PyCon UK 2022

Getting started with Apache Airflow
09-17, 11:00–12:30 (Europe/London), Room A

Learning Apache Airflow may seem daunting for those adventuring in the data world. This workshop aims to save engineers and scientists time. By the end of this session, attendees will have written two workflows which solve practical problems, running them locally and deploying them in a production-like environment.


Have you wondered about what to do when cronjobs are not enough? Have you heard about Apache Airflow but don't know where to start? Come and join us!

This session aims to smoothly introduce the open-source data orchestration platform, teaching critical concepts through practical examples. We'll be encouraging best practices in writing workflows with Python, including using the Task Flow API, dynamic tasks and the open-source library Astro Python SDK.

Some of the topics covered:

  • Building attractive DAGs (Direct Acyclic Graphs)
  • How to not miss the schedule
  • Running your DAGs locally
  • Deploying Airflow
  • Troubleshooting

The examples used in the session are based on open datasets.


Is your proposal suitable for beginners? – yes

Tatiana is a Staff Software Engineer at Astronomer and builds open-source authoring tools on top of Apache Airflow.
In 2002 she started to study Computer Engineering at Unicamp, Brazil. Her first job was to build a 3D visualisation software that helped surgeons plan complex medical procedures. She learned how to develop scalable software while working for Globo, between 2010 and 2014. She moved to the UK to build educational applications at Education First and later became a Principal Data Engineer at the BBC, where she helped the company to build its machine learning platform using open-source tools.

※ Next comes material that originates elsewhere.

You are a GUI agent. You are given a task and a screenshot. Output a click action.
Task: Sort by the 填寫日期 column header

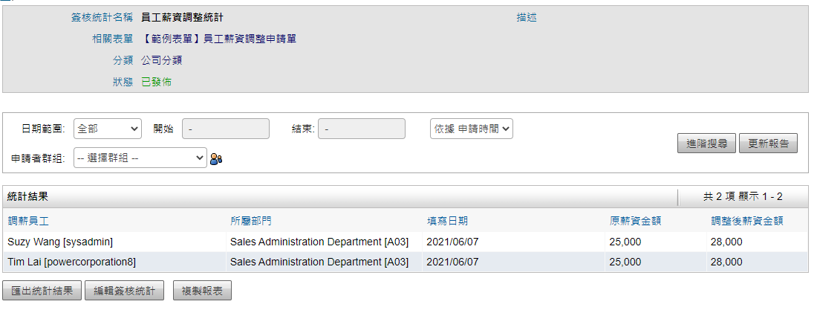tap(447, 221)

Kaxil is a committer and PMC member of the Apache Airflow Project. He is currently the Director of the Airflow Engineering Team @ Astronomer.

He was instrumental in adding DAG Serialization, support for Scheduler HA, Secrets Backend to Airflow and releasing Airflow 2.0.

He did his Masters in Data Science & Analytics from Royal Holloway, University of London. Started as a Data Scientist and then gained experience in Data Engineering, BigData and DevOps space. He began working on Airflow in 2017 while working at Data Reply as a BigData consultant and became PMC member in 2018.